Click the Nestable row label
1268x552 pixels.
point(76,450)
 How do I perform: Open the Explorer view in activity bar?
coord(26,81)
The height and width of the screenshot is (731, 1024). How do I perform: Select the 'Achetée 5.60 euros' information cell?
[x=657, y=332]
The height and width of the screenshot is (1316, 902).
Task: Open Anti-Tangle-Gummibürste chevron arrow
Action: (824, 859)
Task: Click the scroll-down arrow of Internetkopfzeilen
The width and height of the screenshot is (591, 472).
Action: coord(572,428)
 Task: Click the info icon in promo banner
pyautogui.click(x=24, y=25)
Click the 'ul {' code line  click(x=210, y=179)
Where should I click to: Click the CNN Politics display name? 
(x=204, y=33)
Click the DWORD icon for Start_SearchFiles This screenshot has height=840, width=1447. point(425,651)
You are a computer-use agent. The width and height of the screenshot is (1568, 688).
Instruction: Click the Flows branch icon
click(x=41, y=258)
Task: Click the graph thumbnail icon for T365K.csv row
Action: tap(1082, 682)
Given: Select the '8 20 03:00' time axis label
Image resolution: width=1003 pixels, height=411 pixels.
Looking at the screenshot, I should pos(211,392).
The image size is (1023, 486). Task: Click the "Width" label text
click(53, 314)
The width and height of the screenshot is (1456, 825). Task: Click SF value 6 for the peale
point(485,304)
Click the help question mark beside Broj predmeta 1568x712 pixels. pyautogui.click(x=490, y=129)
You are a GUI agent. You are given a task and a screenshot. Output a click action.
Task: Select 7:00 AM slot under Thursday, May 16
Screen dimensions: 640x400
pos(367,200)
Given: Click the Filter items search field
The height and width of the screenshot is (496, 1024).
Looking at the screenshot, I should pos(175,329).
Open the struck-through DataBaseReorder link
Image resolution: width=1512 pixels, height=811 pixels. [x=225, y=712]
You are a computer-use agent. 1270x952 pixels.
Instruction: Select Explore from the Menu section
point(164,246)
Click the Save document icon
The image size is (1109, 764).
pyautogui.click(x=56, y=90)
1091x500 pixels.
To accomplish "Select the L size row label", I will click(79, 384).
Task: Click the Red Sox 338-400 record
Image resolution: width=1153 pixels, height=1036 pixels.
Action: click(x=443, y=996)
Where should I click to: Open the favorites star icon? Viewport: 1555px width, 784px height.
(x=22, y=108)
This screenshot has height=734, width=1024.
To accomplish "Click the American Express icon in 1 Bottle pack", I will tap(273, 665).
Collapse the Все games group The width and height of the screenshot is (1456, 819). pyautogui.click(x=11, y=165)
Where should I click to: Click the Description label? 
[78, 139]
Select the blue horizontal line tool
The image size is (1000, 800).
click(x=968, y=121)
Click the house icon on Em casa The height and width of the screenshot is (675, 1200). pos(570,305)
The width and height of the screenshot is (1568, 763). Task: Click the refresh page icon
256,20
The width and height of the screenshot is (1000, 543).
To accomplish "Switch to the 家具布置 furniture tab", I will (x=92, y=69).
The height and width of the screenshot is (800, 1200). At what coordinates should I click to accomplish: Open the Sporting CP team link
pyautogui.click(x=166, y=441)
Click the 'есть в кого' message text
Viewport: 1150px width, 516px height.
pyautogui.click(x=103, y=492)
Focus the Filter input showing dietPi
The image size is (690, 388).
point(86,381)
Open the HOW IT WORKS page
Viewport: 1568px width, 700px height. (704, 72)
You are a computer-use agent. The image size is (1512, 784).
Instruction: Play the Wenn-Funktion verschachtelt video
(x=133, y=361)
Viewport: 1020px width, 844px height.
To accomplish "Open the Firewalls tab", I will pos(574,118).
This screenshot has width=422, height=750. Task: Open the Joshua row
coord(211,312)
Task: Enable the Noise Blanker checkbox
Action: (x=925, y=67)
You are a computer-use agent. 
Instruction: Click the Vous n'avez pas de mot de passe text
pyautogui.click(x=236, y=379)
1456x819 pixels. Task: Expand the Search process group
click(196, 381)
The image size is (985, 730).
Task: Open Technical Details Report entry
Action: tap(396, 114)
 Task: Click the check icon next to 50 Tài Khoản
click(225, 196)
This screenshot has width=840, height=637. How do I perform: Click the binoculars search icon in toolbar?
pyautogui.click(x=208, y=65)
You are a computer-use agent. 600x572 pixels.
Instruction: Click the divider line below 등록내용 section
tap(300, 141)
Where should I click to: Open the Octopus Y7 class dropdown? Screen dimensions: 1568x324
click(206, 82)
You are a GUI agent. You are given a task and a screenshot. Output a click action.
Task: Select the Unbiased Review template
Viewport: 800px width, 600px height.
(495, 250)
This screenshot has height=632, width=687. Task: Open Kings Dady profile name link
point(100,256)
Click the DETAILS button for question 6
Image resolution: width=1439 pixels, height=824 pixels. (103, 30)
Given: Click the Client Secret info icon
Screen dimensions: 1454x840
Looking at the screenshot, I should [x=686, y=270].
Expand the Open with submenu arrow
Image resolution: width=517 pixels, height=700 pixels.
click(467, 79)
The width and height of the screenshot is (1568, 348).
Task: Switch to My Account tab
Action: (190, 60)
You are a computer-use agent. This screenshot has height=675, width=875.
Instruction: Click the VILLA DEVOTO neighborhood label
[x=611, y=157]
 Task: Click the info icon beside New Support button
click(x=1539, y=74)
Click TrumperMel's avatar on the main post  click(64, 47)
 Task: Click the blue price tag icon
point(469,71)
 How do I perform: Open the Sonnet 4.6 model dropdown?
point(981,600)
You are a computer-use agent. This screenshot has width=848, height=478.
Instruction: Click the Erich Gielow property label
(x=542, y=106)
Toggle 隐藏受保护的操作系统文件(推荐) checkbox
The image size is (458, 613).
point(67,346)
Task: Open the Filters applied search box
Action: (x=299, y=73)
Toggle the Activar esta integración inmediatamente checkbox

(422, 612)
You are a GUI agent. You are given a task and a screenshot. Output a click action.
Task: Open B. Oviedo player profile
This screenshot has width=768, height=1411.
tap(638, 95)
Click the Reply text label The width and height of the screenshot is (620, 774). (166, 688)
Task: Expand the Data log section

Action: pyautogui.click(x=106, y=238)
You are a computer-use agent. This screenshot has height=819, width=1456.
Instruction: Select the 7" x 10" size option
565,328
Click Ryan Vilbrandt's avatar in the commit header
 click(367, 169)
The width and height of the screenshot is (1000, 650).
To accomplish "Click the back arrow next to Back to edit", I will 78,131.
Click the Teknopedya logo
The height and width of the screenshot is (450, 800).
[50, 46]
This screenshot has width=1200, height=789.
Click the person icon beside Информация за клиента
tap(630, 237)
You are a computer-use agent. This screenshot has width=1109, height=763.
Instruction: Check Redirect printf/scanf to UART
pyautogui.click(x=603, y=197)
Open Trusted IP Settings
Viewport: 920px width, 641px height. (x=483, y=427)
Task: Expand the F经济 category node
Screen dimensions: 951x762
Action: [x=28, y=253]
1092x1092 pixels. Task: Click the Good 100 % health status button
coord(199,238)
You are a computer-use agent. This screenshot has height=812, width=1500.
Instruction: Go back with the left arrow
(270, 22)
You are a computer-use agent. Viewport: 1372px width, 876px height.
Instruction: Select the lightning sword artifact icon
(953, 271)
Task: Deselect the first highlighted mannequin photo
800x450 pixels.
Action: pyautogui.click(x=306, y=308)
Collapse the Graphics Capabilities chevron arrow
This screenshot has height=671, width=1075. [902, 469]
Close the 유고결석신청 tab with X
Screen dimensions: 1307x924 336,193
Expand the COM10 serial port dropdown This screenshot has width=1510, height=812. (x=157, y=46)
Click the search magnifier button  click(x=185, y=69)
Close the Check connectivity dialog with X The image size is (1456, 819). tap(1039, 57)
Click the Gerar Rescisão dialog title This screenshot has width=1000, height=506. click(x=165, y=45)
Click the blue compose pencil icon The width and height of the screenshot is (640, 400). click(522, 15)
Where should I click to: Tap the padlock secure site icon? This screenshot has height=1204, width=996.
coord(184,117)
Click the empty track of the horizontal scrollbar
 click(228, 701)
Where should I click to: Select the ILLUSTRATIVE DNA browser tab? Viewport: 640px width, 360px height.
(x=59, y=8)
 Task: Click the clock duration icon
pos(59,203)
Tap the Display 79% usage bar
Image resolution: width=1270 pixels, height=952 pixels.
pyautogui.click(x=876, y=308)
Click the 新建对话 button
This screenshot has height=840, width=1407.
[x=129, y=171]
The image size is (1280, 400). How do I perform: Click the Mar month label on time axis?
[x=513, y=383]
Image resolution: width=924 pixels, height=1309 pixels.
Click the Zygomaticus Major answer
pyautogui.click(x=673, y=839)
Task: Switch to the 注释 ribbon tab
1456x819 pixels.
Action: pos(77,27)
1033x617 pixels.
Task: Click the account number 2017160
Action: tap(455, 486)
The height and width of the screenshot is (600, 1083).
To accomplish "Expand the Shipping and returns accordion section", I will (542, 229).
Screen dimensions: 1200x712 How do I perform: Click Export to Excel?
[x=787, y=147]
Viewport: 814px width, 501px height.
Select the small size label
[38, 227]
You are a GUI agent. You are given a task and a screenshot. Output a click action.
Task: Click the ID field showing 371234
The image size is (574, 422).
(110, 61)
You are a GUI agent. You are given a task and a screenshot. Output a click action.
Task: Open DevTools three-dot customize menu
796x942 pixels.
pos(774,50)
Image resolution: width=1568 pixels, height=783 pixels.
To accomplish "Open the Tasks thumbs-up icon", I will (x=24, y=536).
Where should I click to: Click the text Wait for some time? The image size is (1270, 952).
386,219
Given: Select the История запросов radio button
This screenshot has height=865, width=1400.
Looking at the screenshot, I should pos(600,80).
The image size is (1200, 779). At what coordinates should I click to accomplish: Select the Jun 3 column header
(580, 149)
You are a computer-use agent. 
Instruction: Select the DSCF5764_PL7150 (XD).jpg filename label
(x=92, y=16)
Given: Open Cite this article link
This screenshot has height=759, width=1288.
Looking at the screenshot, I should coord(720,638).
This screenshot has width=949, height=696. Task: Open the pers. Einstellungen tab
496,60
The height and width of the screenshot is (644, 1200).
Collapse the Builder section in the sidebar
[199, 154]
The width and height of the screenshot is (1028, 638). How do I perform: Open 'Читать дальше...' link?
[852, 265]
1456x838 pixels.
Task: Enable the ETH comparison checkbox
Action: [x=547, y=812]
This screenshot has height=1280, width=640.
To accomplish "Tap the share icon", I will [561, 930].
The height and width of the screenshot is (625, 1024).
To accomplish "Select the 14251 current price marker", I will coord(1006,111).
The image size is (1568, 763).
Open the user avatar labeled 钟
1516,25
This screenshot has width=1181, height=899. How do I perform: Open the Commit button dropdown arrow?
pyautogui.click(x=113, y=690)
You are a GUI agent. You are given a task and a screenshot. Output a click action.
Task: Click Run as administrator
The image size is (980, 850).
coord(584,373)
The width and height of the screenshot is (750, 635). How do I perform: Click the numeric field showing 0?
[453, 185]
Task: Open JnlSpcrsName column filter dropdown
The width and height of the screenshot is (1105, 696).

## WHAT YOU WILL DO
Return the lines exactly as they appear, from the line containing "Given: Click the Filter items search field" down through the line containing "Looking at the screenshot, I should pos(175,329).", including both of those lines.

## SOLUTION TO THE PROBLEM
Given: Click the Filter items search field
The height and width of the screenshot is (496, 1024).
Looking at the screenshot, I should pos(175,329).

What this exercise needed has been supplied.